На крутой базальтовой скале вкривь шла выведенная жёлтыми буквищами надпись: «Паскудина ты, Амдерма! Чтоб тебе…» Похабная часть утянулась за поворот скалы.

– Хамьё и быдло! – процедила Виталина. – Скажи ему на скалу просто так залезть – передрейфит. А вот чтоб похабень по себе оставить, чем угодно рискнёт.

Проходивший мимо лесовик-трёхтысячник протяжно прогудел.

– Кому это он? – заинтересовалась Виталина.

– Так отдают гудок по погибшим кораблям.

Виталина поднялась.

– Знобит что-то. Как думаешь, может, хоть в Москву назад отправят… Никак к нам?

В ватнике, наброшенном на китель, к ним спешил взъерошенный начальник аэропорта.

– Кто из вас геолог Ташевич? – вопросил он.

Виталина, переменившись в лице, кивнула.

– Для вас сообщение. Завтра утром прибудет самолёт, чтоб перевести вас на Тикси.

Совершенно ошеломлённая Виталина сглотнула.

– А кто… приказал? – выговорила она.

– Команда из Москвы, – уклонился от ответа начальник аэропорта. Припал к уху Бероева. – А ты силён. Сам замминистра распорядился борт изыскать… Ну, побежал! Попутчиков вам пошукаю.

С озабоченным видом, выдирая микропорки из клейкой грязи, он поспешил вперёд.

Виталина с гордым видом обернулась к Бероеву. Показала язык.

– Надо же, как любит. – Она озадаченно повела головкой.

На другое утро, 18 июля, самолёт Ил-14 стартовал на военный аэродром Тикси.

Едва взлетели, Бероев показал вниз, на скалу, на которой сидели накануне.

Из-под воды торчали проржавелые обломки затонувшего на рифах буксира. Выше, на скале, крупными жёлтыми буквами были выведены фамилии, с одной и той же датой смерти.

– Похоже, надпись оставили те немногие, кто выжил, – догадался Бероев. Виталина зябко поёжилась.


Причудливо арктическое лето. Взлетели из Амдермы в сплошном свинце.

По соседству – в Тикси – приземлились при штилевом море и под палящим солнцем. Даже символ порта – каменный, промёрзший насквозь якорь, казалось, отогревается в тепле. На рейде красовались океанские корабли – ледокол привёл первый караван.

Возле двухэтажного здания гостиницы «Маяк» на вытоптанной площадке рубились через сетку в волейбол. Совсем как в июльской Москве – в кедах, плавках и маечках.

Игроки, бросив игру, сгрудились, разглядывая жидкую цепочку прилетевших. При виде статной, броской Виталины волейболисты оживились, приосанились. Замахали приглашающе. Виталина закивала в ответ.

Усталая, помятая администраторша гостиницы долго водила пальцем по списку подлежащих размещению.

– Нету, – посочувствовала она. – Экспедиция Шпаро есть.
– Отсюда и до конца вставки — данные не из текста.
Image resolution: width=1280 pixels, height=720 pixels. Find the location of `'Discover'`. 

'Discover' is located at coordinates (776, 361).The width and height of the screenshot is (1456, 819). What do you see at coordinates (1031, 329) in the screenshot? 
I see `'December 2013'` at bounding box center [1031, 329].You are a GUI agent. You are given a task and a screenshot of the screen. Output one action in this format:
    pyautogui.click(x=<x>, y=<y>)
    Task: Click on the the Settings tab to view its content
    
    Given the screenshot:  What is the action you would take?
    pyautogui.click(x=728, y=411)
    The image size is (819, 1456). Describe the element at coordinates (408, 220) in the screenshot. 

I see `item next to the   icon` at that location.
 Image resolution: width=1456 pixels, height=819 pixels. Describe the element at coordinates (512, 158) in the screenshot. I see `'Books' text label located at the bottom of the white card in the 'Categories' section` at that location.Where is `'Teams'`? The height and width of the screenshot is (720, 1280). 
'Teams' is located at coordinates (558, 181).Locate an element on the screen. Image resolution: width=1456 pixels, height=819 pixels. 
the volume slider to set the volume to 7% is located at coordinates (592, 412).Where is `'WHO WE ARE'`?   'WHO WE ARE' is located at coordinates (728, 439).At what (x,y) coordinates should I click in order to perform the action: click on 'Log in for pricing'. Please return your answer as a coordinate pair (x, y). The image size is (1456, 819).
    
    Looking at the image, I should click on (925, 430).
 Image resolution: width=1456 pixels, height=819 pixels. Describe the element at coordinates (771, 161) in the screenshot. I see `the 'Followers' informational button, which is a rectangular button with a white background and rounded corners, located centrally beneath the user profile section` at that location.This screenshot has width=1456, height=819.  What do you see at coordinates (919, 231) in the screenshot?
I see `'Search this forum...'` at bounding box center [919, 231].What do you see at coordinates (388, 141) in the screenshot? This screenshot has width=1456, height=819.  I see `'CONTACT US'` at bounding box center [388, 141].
Вот – до мыса Челюскин полетят. А остальные… Так, должно быть, вам в общежитие надо! – сообразила она. – Здесь только которые по спискам. А туда всех подешевле селят.

Впрочем, удостоверение кинооператора подействовало безотказно: на Бероева и Виталину выделили по койке в двухместных номерах – мужском и женском.

А когда Олег пустил в ход особый аргумент – буклет с актёрами «Мосфильма», – в загашнике обнаружился одноместный номер. Виталина встревожилась.

– Забирай себе, – не споря, отдал Олег. – Мне всё равно по делам бегать. Придётся пропавшую экспедицию разыскивать.

Обрадованная Виталина подхватила рюкзак:

– А я в волейбол пока поиграю. Старые кости разомну.

Дурёха разудало подмигнула сорокапятилетней администраторше. И та, помрачневшая, отвела глаза, пожалев о напрасно отданном резерве.

Бероев наскоро помылся под прохладным душем, натянул свежую рубашку.